Extracted text START

In Warsaw in late December 1942, some of those survivors, working together in a loose confederation known as the Jewish Combat Organization, began to assassinate the Jewish authorities of the ghetto. In January 1943, Himmler ordered that the ghetto be dissolved entirely. Jewish resistance prevented this deportation from being carried out. In February, Himmler renewed his order. When the Germans came again to the ghetto in larger numbers in April 1943, a significant number of Jews resisted. Some were from the Jewish Combat Organization, which included representatives of major Jewish parties such as the Bund as well as left-wing Zionists and communists; others fought within a Jewish Military Union that was dominated by the Revisionist Zionists of Betar. It was the Revisionists who, following old habit, raised both the Polish and the Zionist flags. The Warsaw Ghetto Uprising was the first major urban resistance to German rule in Europe. The Jews understood that they were not risking very much: In most cases, their families were already dead, and they believed, correctly, that the same fate awaited them. The rebellion led to the physical destruction of the Warsaw ghetto, as the Germans used flamethrowers to extract Jews from bunkers and then burned the entire district to the ground. The survivors were sent to other labor camps, as originally planned, where almost all of them were shot in 1944. This was the end of the most significant Jewish community in the world.

Extracted text END
Source material START

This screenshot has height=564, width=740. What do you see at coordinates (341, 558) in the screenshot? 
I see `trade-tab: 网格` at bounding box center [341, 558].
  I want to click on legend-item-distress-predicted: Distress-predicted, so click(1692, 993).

Source material END

* [Assignment]: Continue the passage above about the Warsaw Ghetto Uprising, starting right after its last sentence.

* [Written answer]:
The man who suppressed the Warsaw Ghetto Uprising, Jürgen Stroop, believed that he was doing his part to win a war that would make Ukraine a German land of milk and honey. In fact, his superiors saw the extermination of Warsaw Jews as a necessity in July 1942 because of pressing food shortages. The logic was similar in the ghettos of the
Warthegau
, such as Łódż. German Jews were dispatched to the overcrowded ghetto there, then local German authorities were left to solve the problem of overpopulation by their own means.

In July 1941, the local head of the SD had proposed direct killing rather than slow starvation for the Jews of Łódż: “There is the danger this winter that the Jews can no longer all be fed. It is to be seriously considered whether the most humane solution might not be to finish off those Jews not capable of working by some sort of fast-working preparation. This would be in any event more pleasant than letting them starve.” In a mental world where starvation was taken to be the norm, other forms of killing could be presented as a kindness.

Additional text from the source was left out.